I'd like the data beneath this line reproduced exactly, without any of its images.

§ **LISTED ENTRIES**:
****************************************
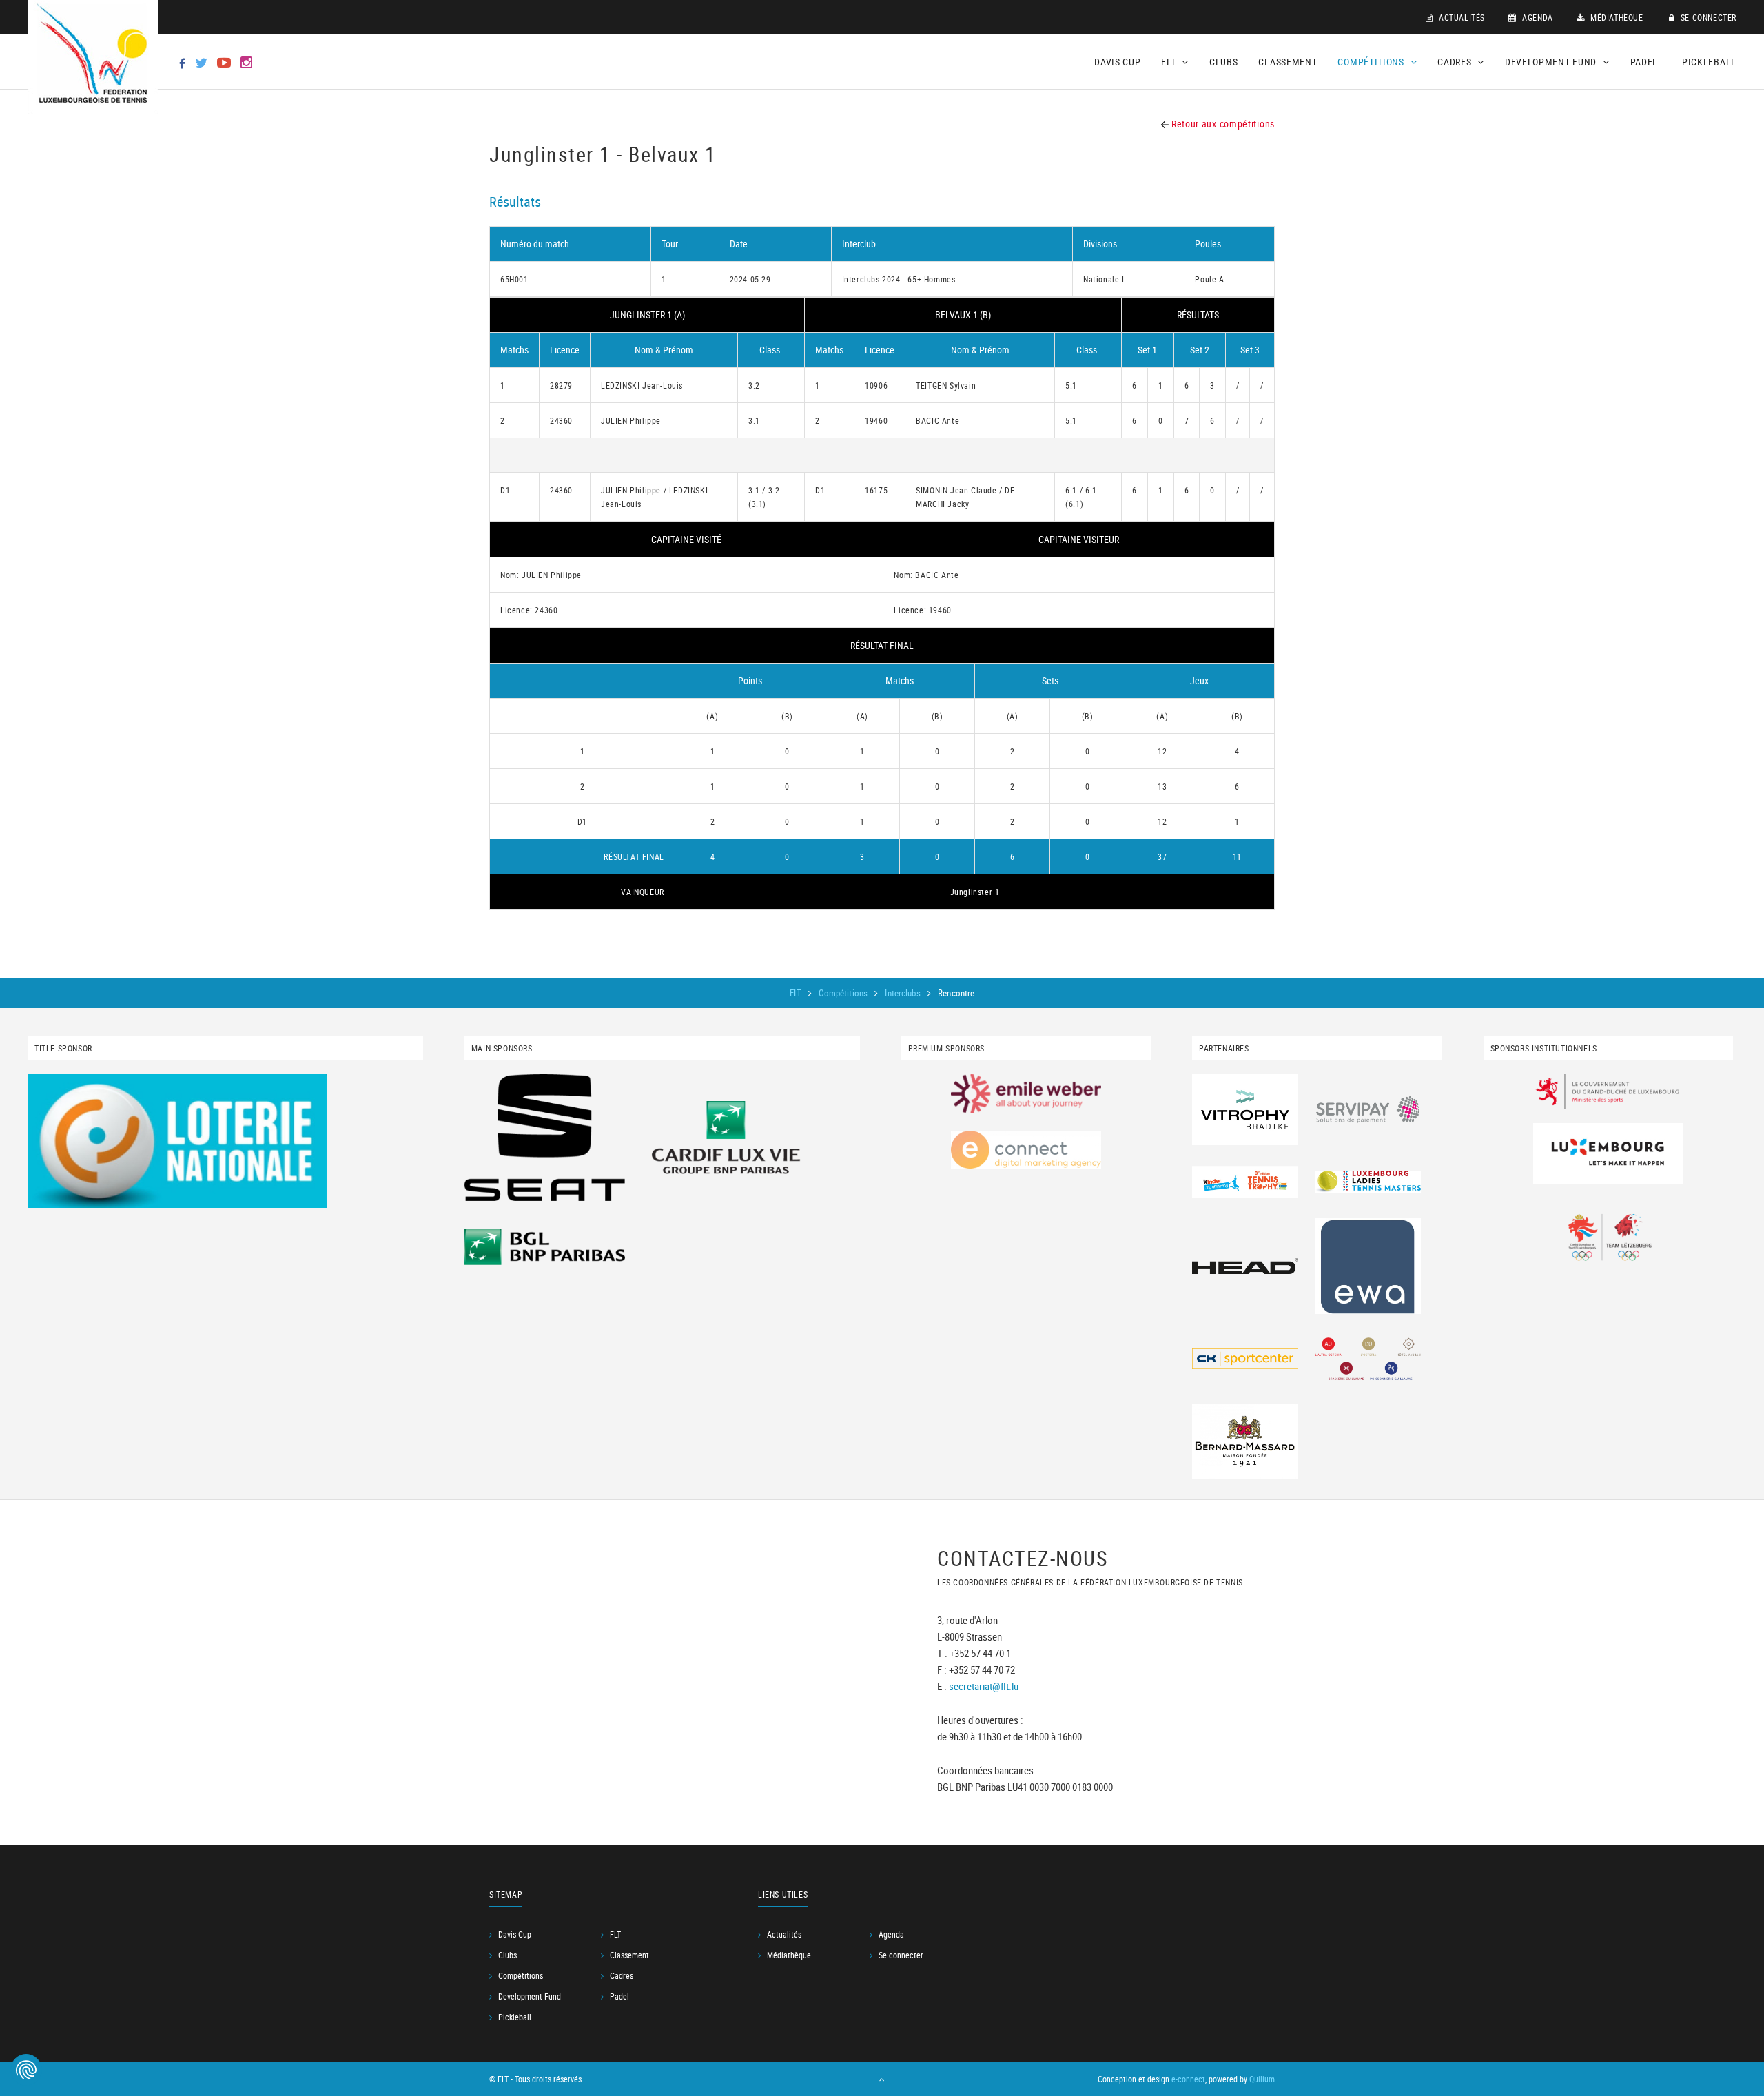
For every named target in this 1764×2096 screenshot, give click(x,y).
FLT (797, 993)
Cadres (621, 1975)
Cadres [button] (1455, 61)
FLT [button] (1169, 61)
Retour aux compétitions (1222, 123)
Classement (1287, 61)
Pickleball (1709, 61)
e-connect (1188, 2078)
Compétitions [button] (1371, 61)
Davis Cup (1117, 61)
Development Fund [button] (1552, 61)
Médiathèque (1615, 17)
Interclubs (903, 993)
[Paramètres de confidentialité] (26, 2070)
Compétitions (844, 993)
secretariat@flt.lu (983, 1686)
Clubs (1223, 61)
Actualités (1460, 17)
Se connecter (1707, 17)
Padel (1644, 61)
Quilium (1262, 2078)
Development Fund (529, 1996)
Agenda (1536, 17)
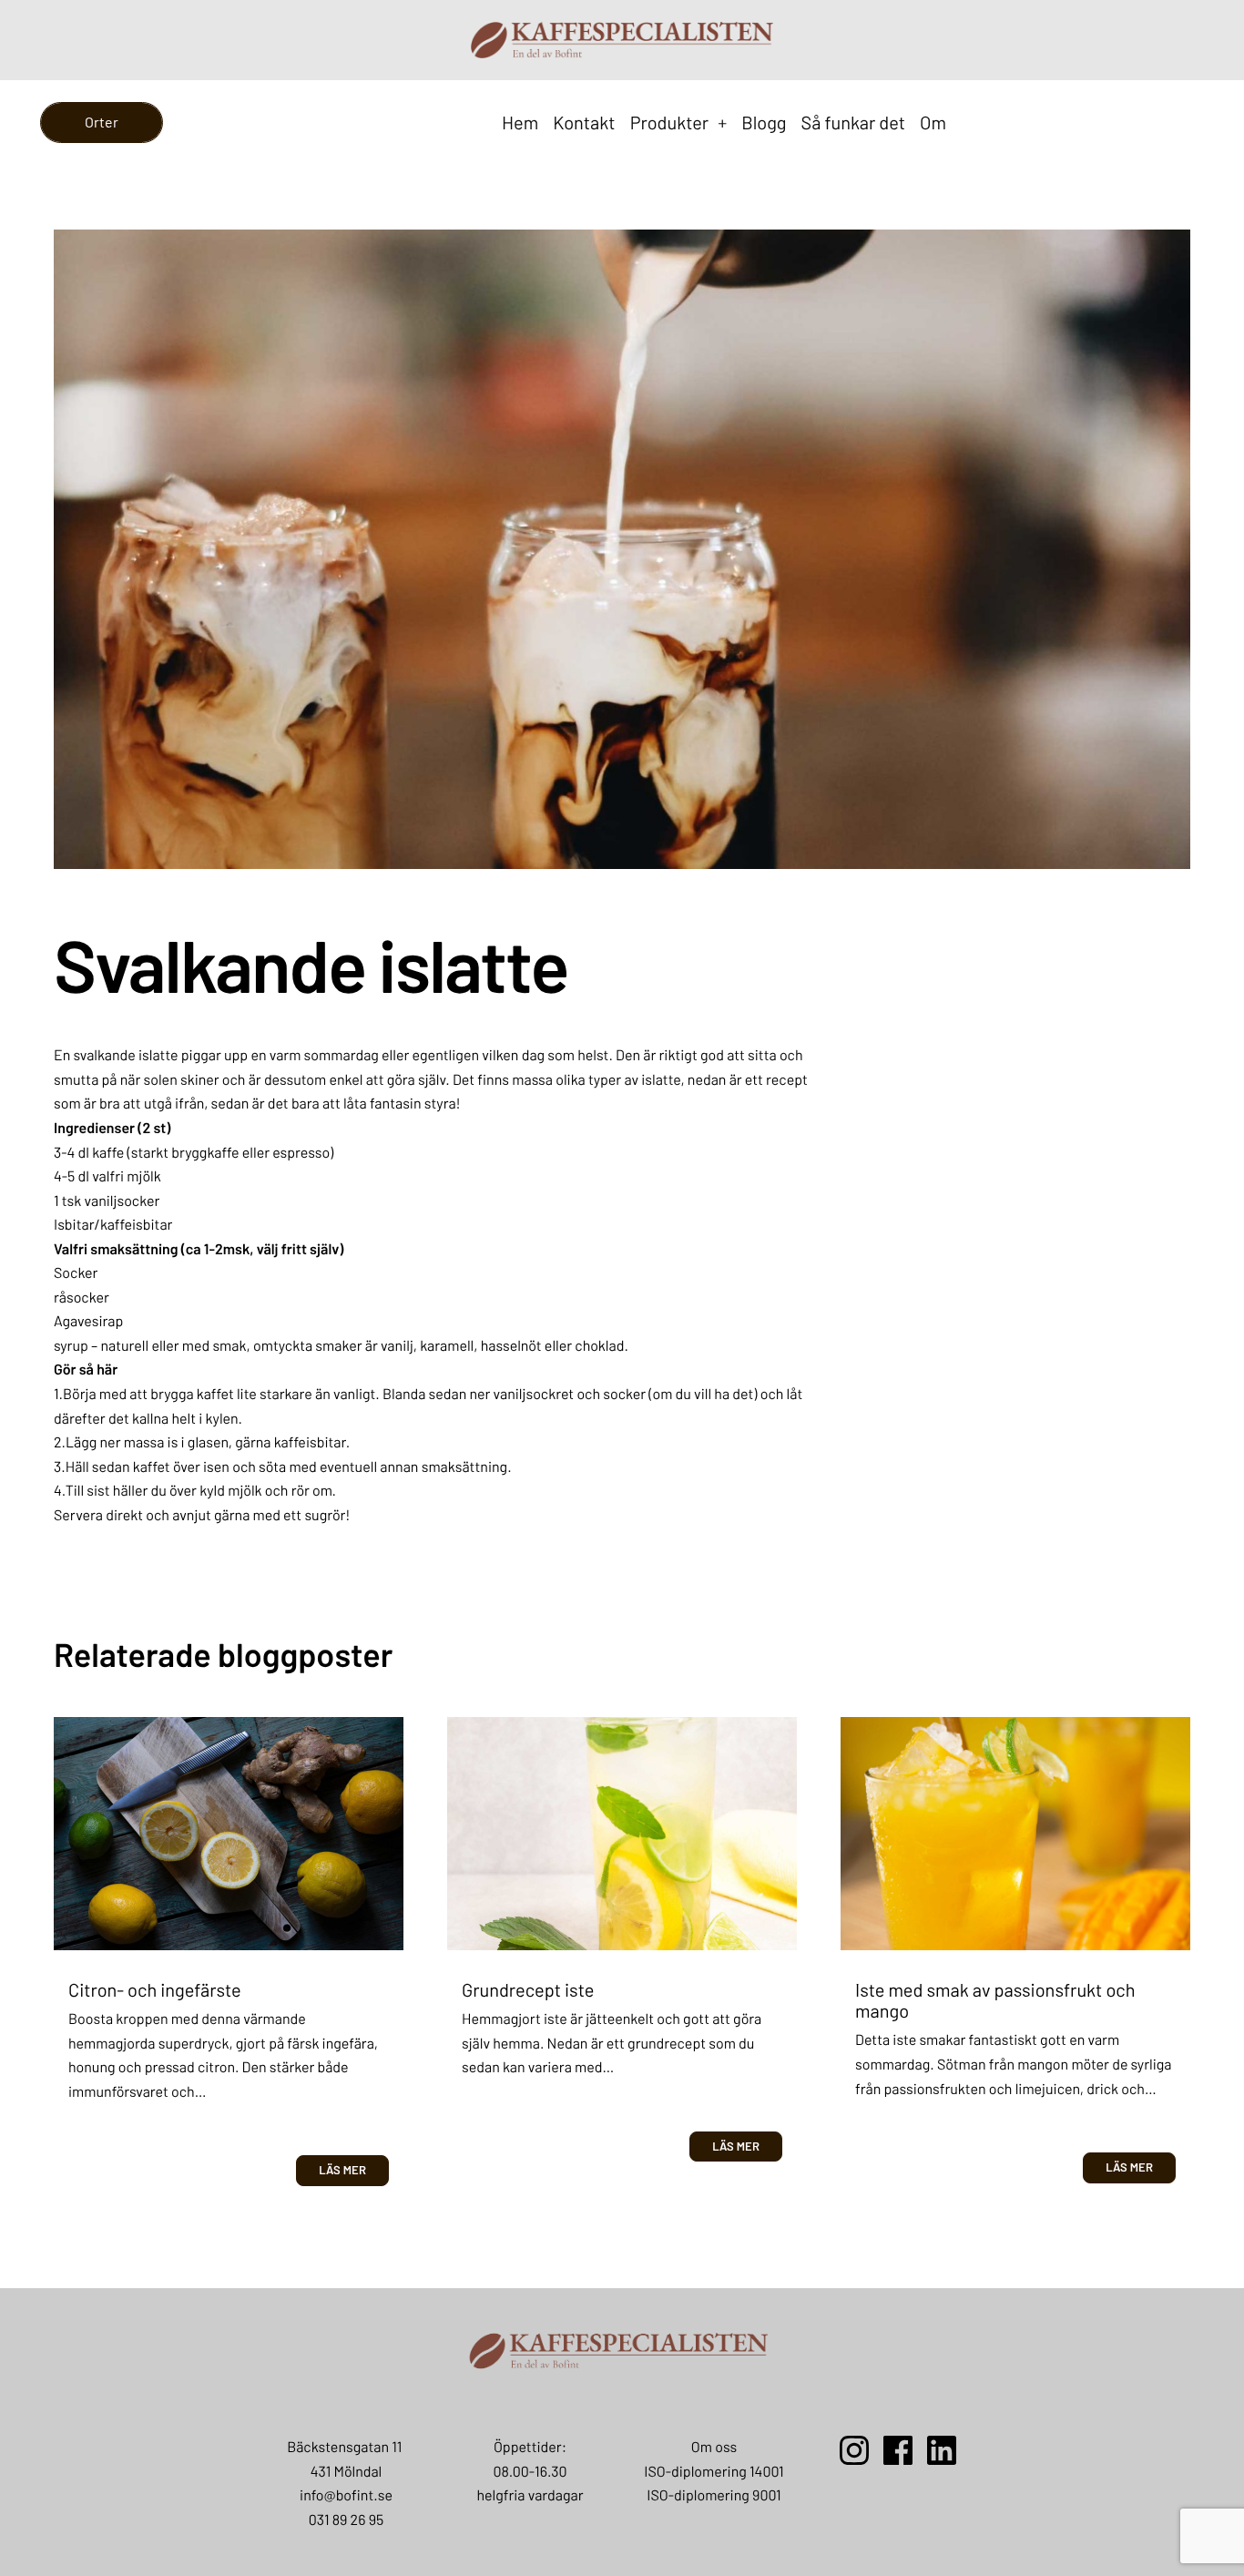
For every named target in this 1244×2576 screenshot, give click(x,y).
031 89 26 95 (346, 2520)
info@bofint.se (346, 2495)
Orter (101, 121)
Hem (520, 122)
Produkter (679, 122)
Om (933, 122)
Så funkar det (853, 122)
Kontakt (584, 122)
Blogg (763, 122)
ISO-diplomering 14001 (713, 2471)
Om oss (714, 2447)
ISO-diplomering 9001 (713, 2495)
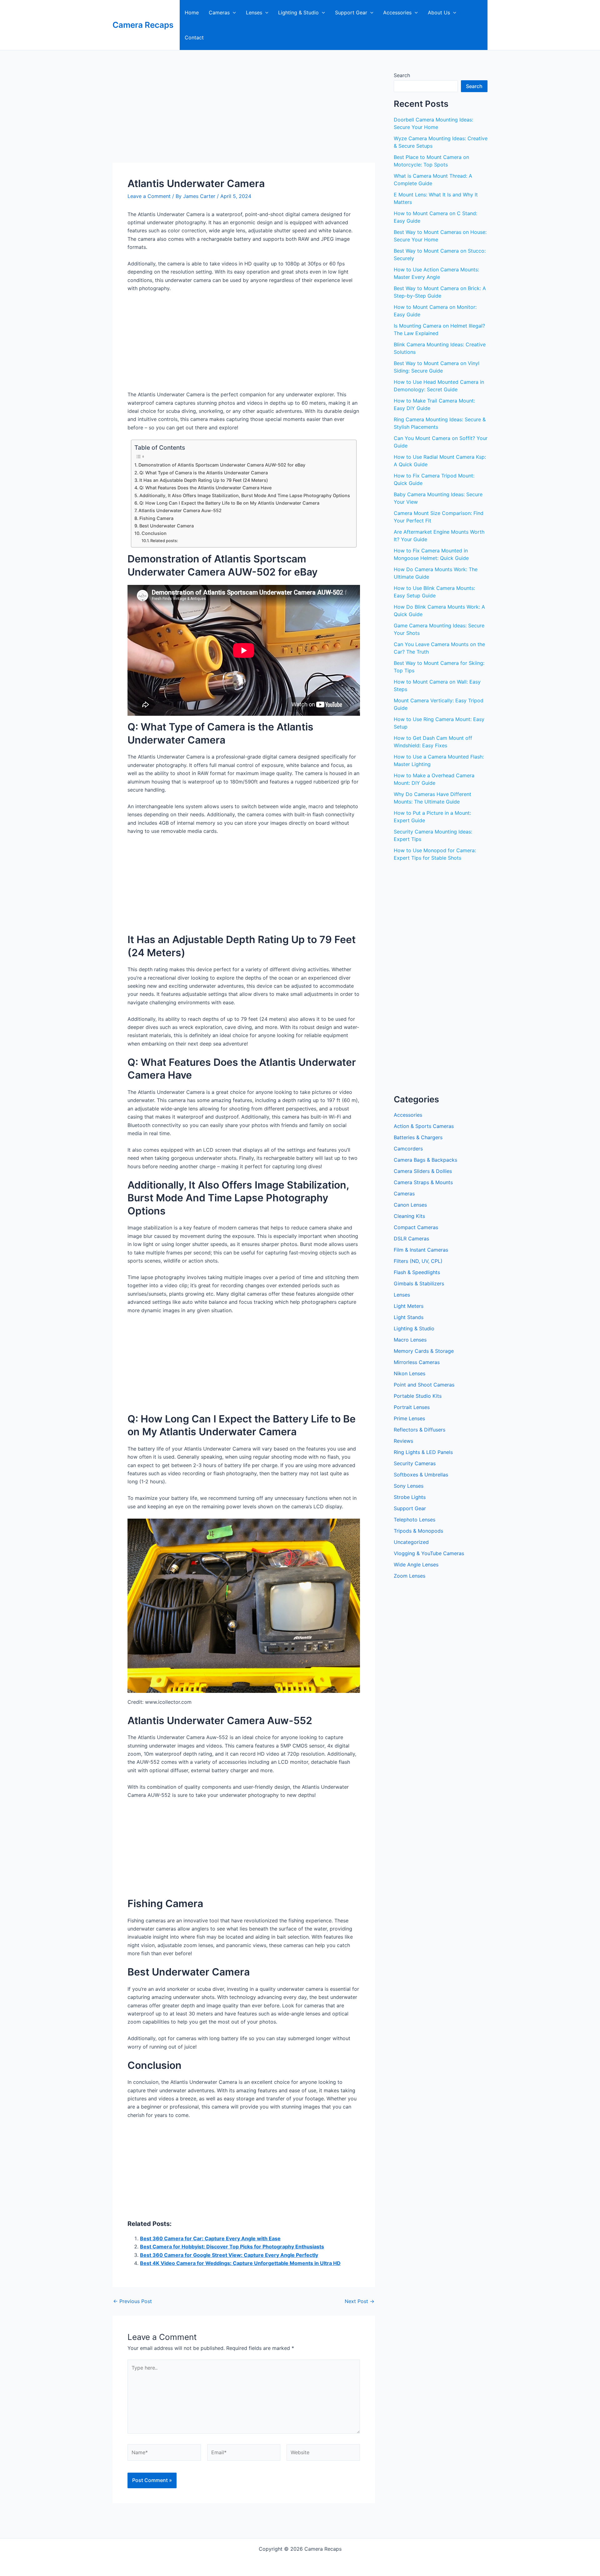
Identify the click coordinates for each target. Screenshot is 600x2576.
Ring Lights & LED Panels (423, 1452)
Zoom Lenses (409, 1576)
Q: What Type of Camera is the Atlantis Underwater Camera (203, 472)
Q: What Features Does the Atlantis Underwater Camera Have (205, 487)
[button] (233, 12)
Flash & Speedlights (417, 1272)
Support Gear (351, 12)
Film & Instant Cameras (421, 1250)
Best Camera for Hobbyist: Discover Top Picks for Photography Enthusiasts (232, 2246)
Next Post (359, 2301)
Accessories (397, 12)
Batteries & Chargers (418, 1137)
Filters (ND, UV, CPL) (418, 1261)
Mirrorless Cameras (417, 1362)
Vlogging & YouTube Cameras (429, 1553)
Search (402, 75)
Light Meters (408, 1306)
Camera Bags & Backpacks (425, 1160)
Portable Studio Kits (418, 1396)
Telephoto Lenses (414, 1519)
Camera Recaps (142, 25)
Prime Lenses (409, 1418)
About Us (439, 12)
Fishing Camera (156, 518)
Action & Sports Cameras (424, 1126)
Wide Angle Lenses (416, 1564)
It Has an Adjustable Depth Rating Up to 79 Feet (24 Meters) (203, 480)
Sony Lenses (408, 1486)
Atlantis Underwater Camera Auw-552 (180, 510)
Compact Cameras (416, 1227)
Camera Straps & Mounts (423, 1182)
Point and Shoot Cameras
****************************************
§ **RESULT**:
For every named target in this 1764×2096 screenshot, give click(x,y).
FLT (797, 993)
Cadres (621, 1975)
Cadres [button] (1455, 61)
FLT [button] (1169, 61)
Retour aux compétitions (1222, 123)
Classement (1287, 61)
Pickleball (1709, 61)
e-connect (1188, 2078)
Compétitions [button] (1371, 61)
Davis Cup (1117, 61)
Development Fund [button] (1552, 61)
Médiathèque (1615, 17)
Interclubs (903, 993)
[Paramètres de confidentialité] (26, 2070)
Compétitions (844, 993)
secretariat@flt.lu (983, 1686)
Clubs (1223, 61)
Actualités (1460, 17)
Se connecter (1707, 17)
Padel (1644, 61)
Quilium (1262, 2078)
Development Fund (529, 1996)
Agenda (1536, 17)
For every named target in this 1244×2576 screenshot, give click(x,y).
031 89 26 95 (346, 2520)
info@bofint.se (346, 2495)
Orter (101, 121)
Hem (520, 122)
Produkter (679, 122)
Om (933, 122)
Så funkar det (853, 122)
Kontakt (584, 122)
Blogg (763, 122)
ISO-diplomering 14001 (713, 2471)
Om oss (714, 2447)
ISO-diplomering 9001 (713, 2495)
Identify the click coordinates for each target. Screenshot is 600x2576.
Ring Lights & LED Panels (423, 1452)
Zoom Lenses (409, 1576)
Q: What Type of Camera is the Atlantis Underwater Camera (203, 472)
Q: What Features Does the Atlantis Underwater Camera Have (205, 487)
[button] (233, 12)
Flash & Speedlights (417, 1272)
Support Gear (351, 12)
Film & Instant Cameras (421, 1250)
Best Camera for Hobbyist: Discover Top Picks for Photography Enthusiasts (232, 2246)
Next Post (359, 2301)
Accessories (397, 12)
Batteries & Chargers (418, 1137)
Filters (ND, UV, CPL) (418, 1261)
Mirrorless Cameras (417, 1362)
Vlogging & YouTube Cameras (429, 1553)
Search (402, 75)
Light Meters (408, 1306)
Camera Bags & Backpacks (425, 1160)
Portable Studio Kits (418, 1396)
Telephoto Lenses (414, 1519)
Camera Recaps (142, 25)
Prime Lenses (409, 1418)
About Us (439, 12)
Fishing Camera (156, 518)
Action & Sports Cameras (424, 1126)
Wide Angle Lenses (416, 1564)
It Has an Adjustable Depth Rating Up to 79 Feet (24 Meters) (203, 480)
Sony Lenses (408, 1486)
Atlantis Underwater Camera Auw-552 (180, 510)
Compact Cameras (416, 1227)
Camera Straps & Mounts (423, 1182)
Point and Shoot Cameras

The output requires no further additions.